A 100-year-old self-portrait of Darwen artist James Hargreaves Morton will return home this week after a £1,000 restoration.

The pastel painting, which had hung in Darwen Library for 40 years, has been restored as part of a campaign by a friends group to pay tribute to the artist killed in the First World War.

Lancashire County conservation experts in Preston had been working on the portrait since late last summer.

The Friends of Darwen Library, who have paid for the restoration, hoped to have it returned in time for the launch of a book on Morton, who was killed in France in the closing days of the Great War, and they will just make it.

Group chairman John East said: “We decided we would raise money to pay for the restoration of this important artwork in the hope that our initiative would encourage local authorities to stump up for similar work.
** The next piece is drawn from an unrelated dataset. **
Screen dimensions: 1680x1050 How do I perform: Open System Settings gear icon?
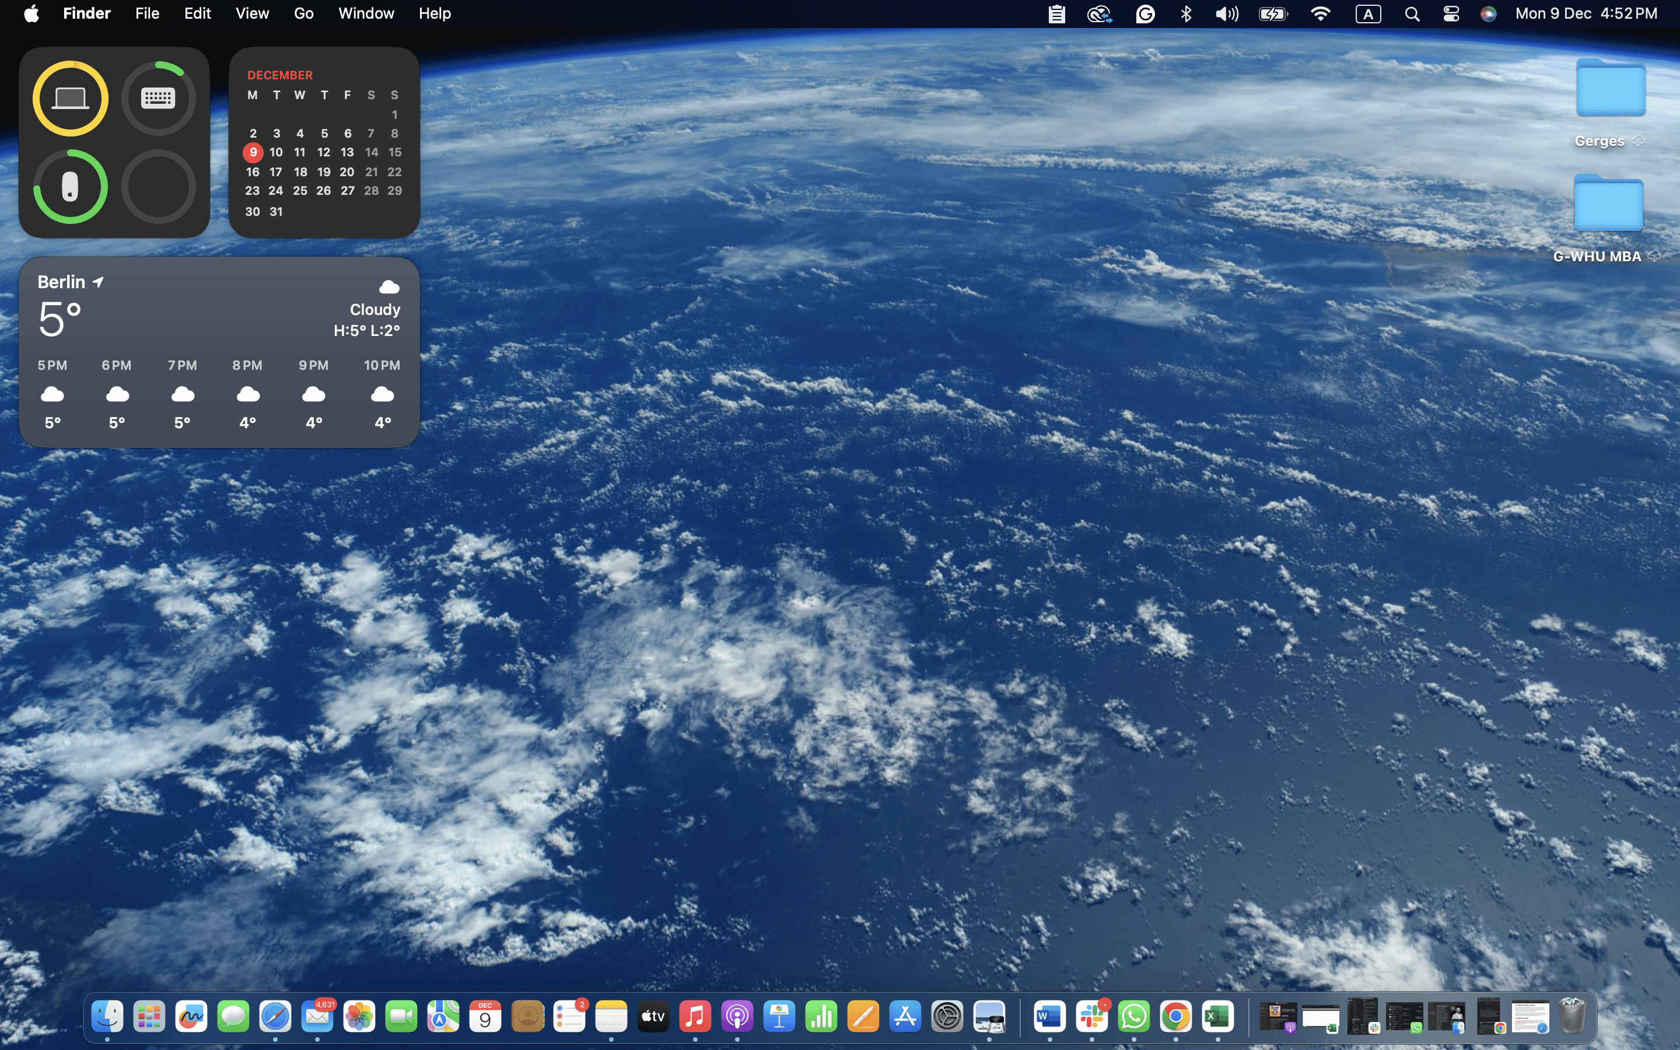947,1017
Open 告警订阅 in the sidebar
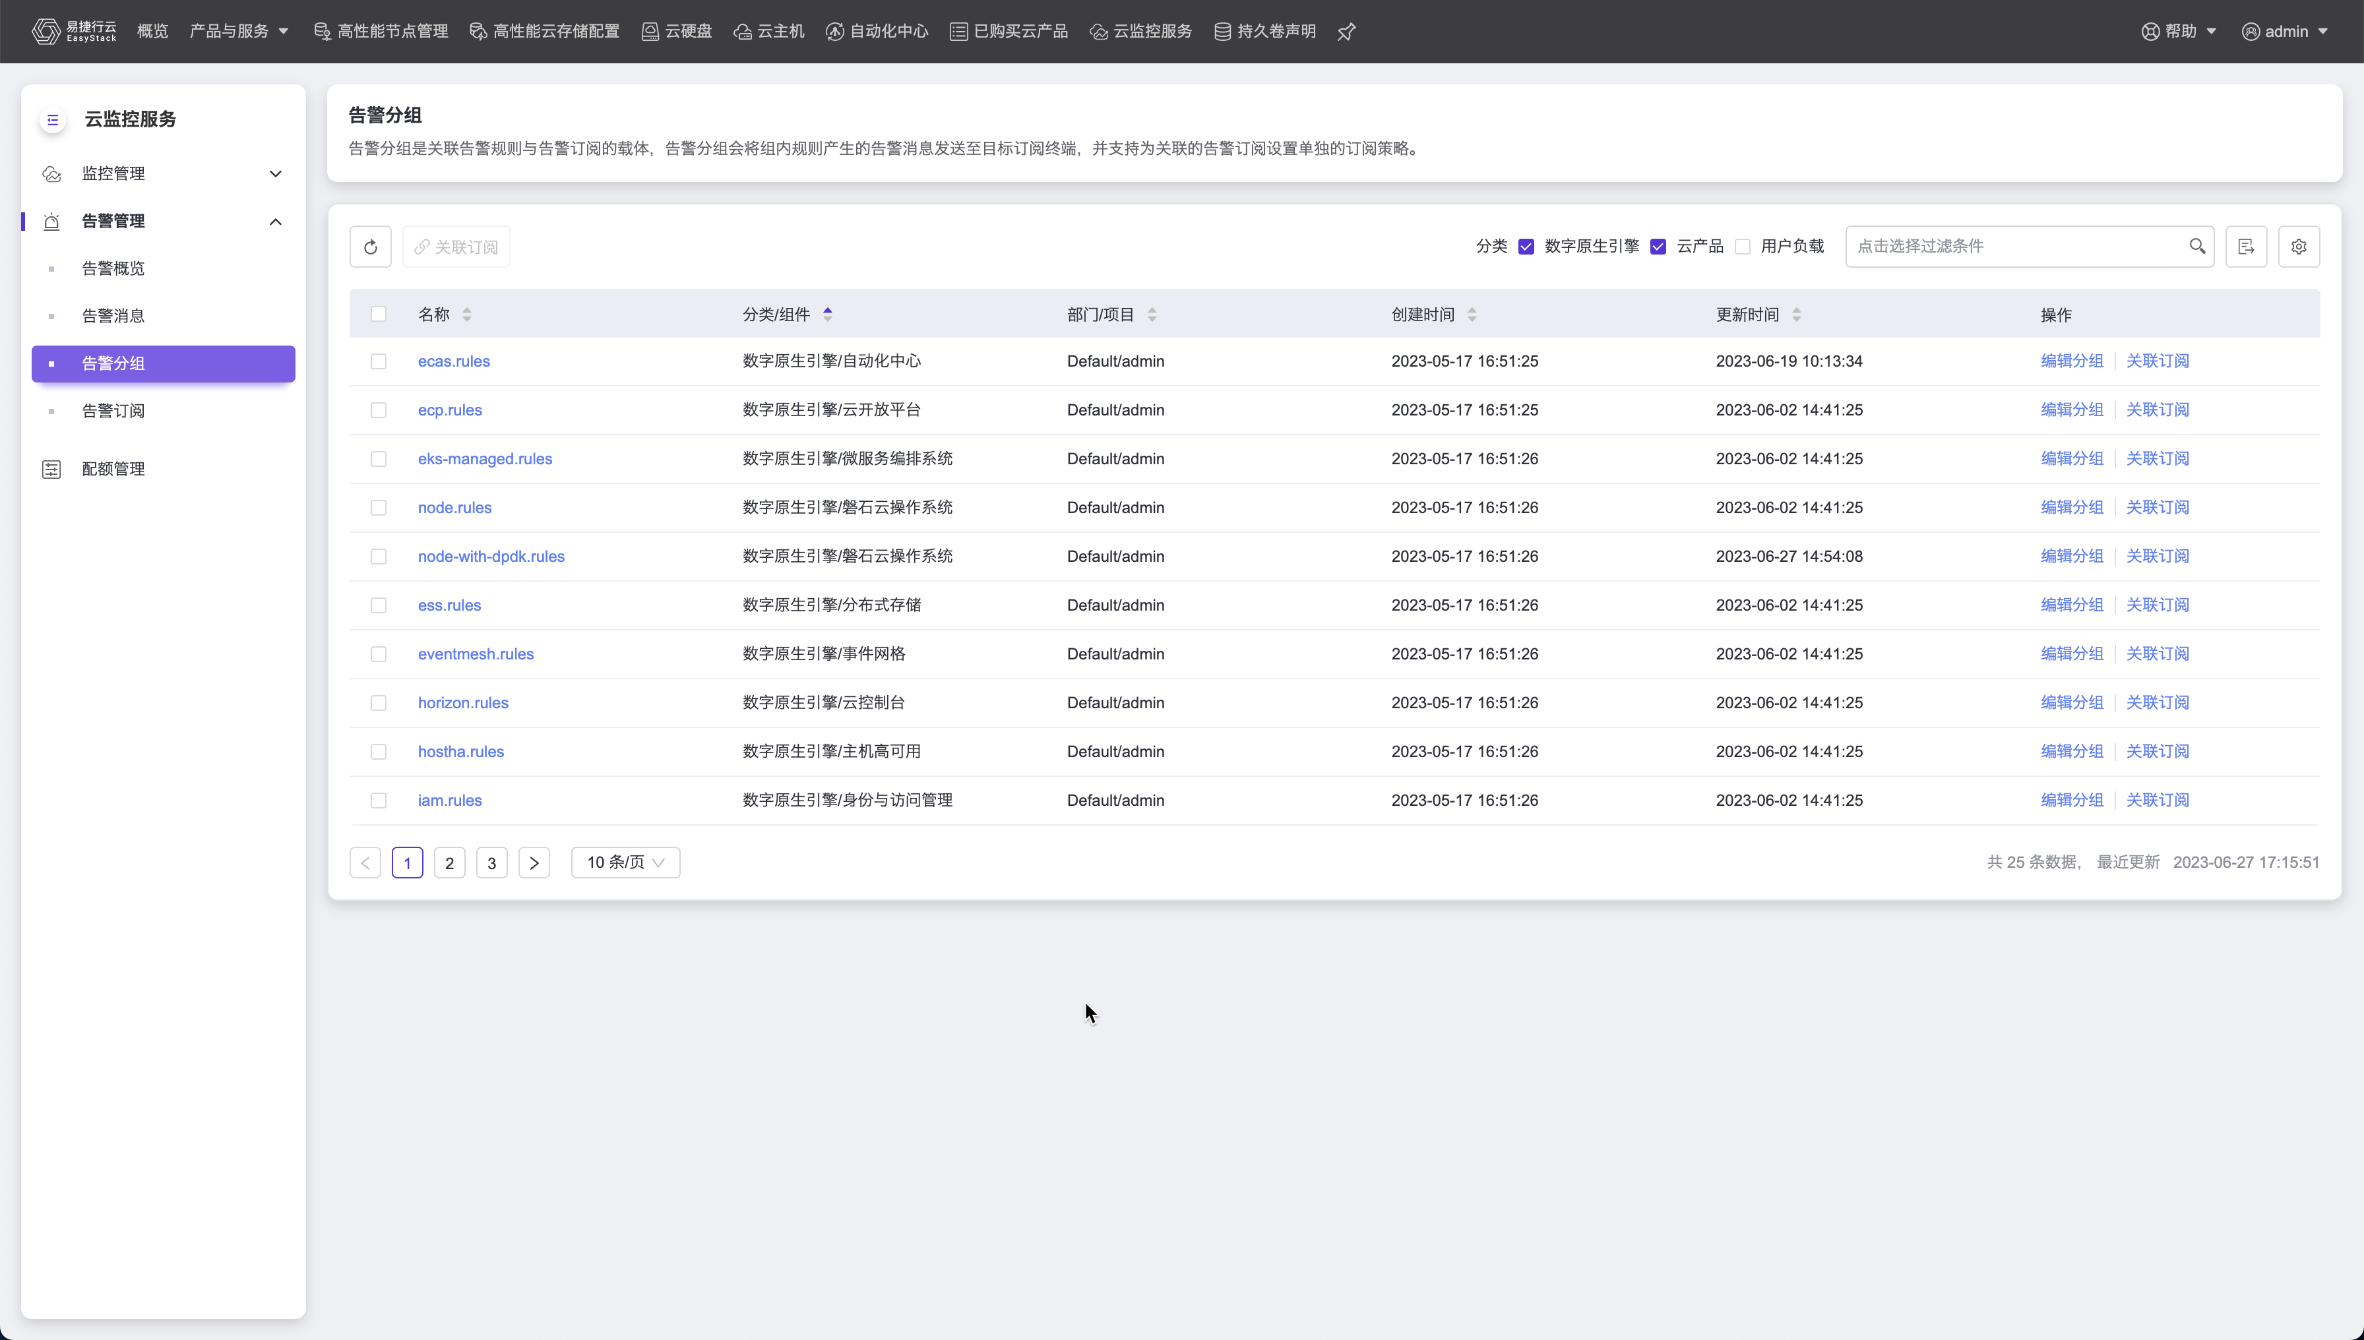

But it seems a lost hope in the current financial climate.”

The friends have now identified the deteriorating frame of the picture, affectionately known by local historians as ‘the one with the awful wallpaper’, as their next project.

The picture was one of six paintings and pastels bequeathed to be hung ‘in a public place’ in the town after the last of Morton’s sisters died in 1967.

A new boarded display area has been put in position in the library and the adjoining reference library. The book, ‘James Hargreaves Morton: A short, colourful life’, will be launched at a coffee morning at the library on Saturday.

Mounted prints of work by Morton and other local artists will be on sale.